Filter the entries below, keeping only the lines that contain the word "label".

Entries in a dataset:
****************************************

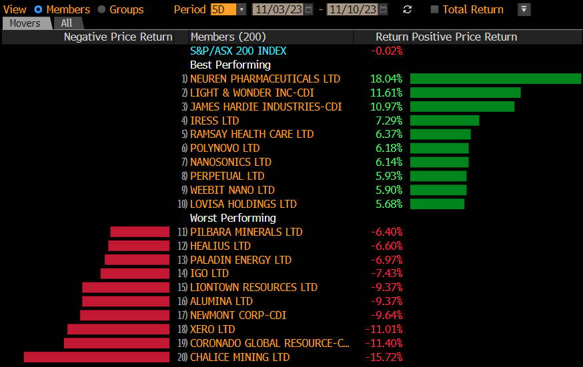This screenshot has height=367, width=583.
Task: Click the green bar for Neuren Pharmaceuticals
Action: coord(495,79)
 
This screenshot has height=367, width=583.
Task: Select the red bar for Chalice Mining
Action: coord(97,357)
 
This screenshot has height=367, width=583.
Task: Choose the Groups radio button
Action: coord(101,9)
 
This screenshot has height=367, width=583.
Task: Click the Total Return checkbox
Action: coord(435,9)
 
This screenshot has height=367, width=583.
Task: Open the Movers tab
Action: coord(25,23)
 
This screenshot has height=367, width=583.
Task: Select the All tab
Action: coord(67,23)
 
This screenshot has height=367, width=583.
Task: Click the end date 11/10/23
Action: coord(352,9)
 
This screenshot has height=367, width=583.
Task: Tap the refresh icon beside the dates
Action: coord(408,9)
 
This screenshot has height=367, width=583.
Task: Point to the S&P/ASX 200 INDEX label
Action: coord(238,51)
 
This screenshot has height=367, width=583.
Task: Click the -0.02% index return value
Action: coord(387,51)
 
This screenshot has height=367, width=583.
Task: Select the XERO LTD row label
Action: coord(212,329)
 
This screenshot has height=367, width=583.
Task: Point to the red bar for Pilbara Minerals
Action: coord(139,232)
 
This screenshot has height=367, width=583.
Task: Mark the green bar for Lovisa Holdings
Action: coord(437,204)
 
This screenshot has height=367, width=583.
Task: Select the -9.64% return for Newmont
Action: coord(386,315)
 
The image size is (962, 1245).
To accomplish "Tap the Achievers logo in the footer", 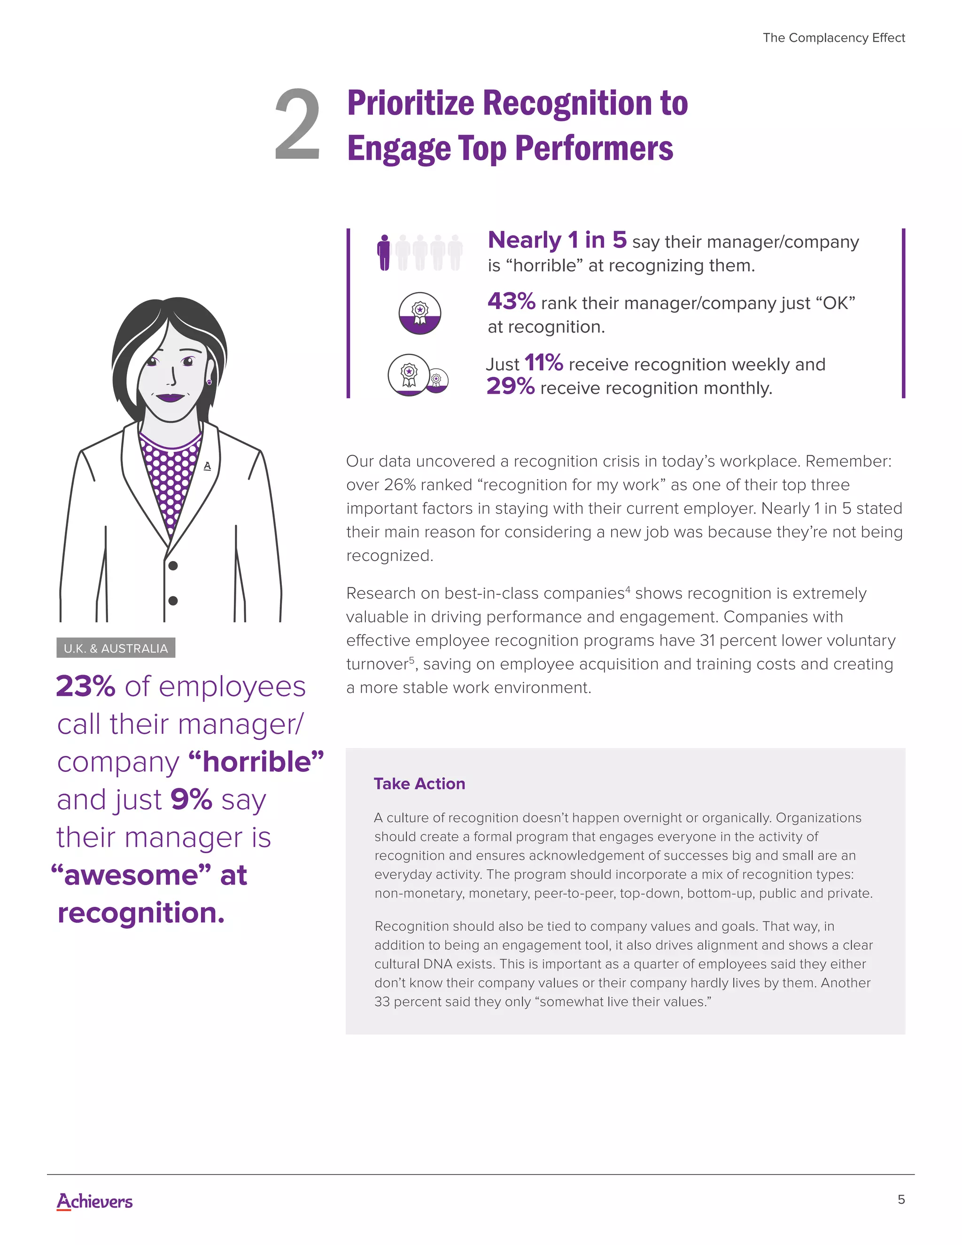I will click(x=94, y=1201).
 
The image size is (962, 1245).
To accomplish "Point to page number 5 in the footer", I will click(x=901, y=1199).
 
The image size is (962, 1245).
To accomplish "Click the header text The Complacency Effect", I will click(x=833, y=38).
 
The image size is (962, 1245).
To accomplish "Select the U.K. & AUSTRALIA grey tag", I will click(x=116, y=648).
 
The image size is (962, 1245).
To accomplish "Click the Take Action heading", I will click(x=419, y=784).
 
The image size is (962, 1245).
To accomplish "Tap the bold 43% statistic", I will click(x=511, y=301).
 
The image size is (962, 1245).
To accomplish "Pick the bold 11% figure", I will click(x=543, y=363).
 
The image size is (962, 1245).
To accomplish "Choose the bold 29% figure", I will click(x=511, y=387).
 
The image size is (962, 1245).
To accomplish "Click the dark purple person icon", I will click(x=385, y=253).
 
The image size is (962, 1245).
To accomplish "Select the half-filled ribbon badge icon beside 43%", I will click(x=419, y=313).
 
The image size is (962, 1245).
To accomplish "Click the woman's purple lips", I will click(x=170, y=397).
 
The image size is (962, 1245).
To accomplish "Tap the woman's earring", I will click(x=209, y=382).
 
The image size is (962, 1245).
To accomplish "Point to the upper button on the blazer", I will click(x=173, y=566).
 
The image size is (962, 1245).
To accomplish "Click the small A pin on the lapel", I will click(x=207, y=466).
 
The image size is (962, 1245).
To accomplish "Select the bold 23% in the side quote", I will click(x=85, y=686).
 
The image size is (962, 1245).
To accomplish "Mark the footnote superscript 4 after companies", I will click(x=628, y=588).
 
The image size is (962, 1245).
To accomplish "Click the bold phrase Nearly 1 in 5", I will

****************************************

In response:
Task: Point to the S&P/ASX 200 INDEX label
Task: Select the XERO LTD row label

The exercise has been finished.